Featured image of post What Is an IAB Download?

What Is an IAB Download?

NOTE: Before you read this post, it’s very important that you understand the four building blocks that comprise an IAB download. These have been written about in detail in the following articles:

  1. What Is a Download?
  2. What Is a Progressive Download?
  3. What Is a Server Log?
  4. What Is a Request Header?

# Definition

An IAB Download is a metric based on measurement guidelines created by the IAB Tech Lab. While the IAB uses the word “download” this is an oversimplification of what it truly means. An IAB Download represents a deduplicated and filtered version of downloads and progressive downloads, with the server logs and request headers being an integral part to identifying how to filter and deduplicate the data.

To put this another way, the IAB Download metric is meant to represent unique human downloaders of a particular podcast episode by filtering out any data that doesn’t indicate a user actually intended to listen to a particular piece of audio. Let’s dive into what exactly is getting filtered.

# Filtering, Filtering and More Filtering

Think of the process as one big funnel, tons of data comes into the top of the funnel, but only data filtered according to the IAB Podcast Measurement Technical Guidelines comes out as an IAB Download. This is always a reduction of the overall available data. As mentioned before, all filtering is meant to weed out any data that does not reasonably indicate a user actually intended to listen to a particular piece of audio.

Let’s get nerdy 🤓

# Eliminate Pre-Load Requests

A pre-load request is when an audio player asks to download an audio file before the user has interacted with the audio player to do so.
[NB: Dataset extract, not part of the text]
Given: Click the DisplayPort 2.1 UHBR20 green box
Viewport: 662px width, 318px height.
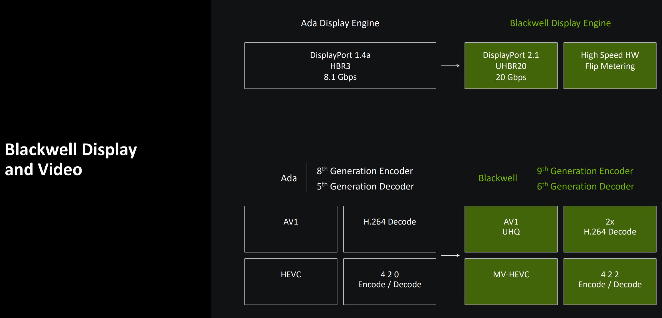Looking at the screenshot, I should coord(511,66).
Because the purpose of the IAB Download metric is to reflect the user’s intention listen, pre-load requests should be filtered out. They do not reflect whether a user actually wanted to listen or not.

Unfortunately, pre-loading is controlled by the audio player. Audio players are not always maintained or managed by the companies that are delivering podcast metrics and therefore 3rd party pre-load filtering is impossible or difficult at best.

The IAB recommends two methods for eliminating pre-loads:

  1. If you have control over the audio player, don’t preload
  2. Use the file threshold guidelines below

# Eliminate Potential Bots and Bogus Requests

The next step is to filter out non-human traffic sources. To identify non-human traffic sources, it’s important to look at the server logs and try to determine which requests are legitimate and which are not. There are six pieces of information that are present in the server logs to make these types of decisions:

  1. IP Address
  2. User Agent
  3. Request Headers
  4. Response Headers
  5. Referer (not always present)
  6. Byte Range Start/End (not always present)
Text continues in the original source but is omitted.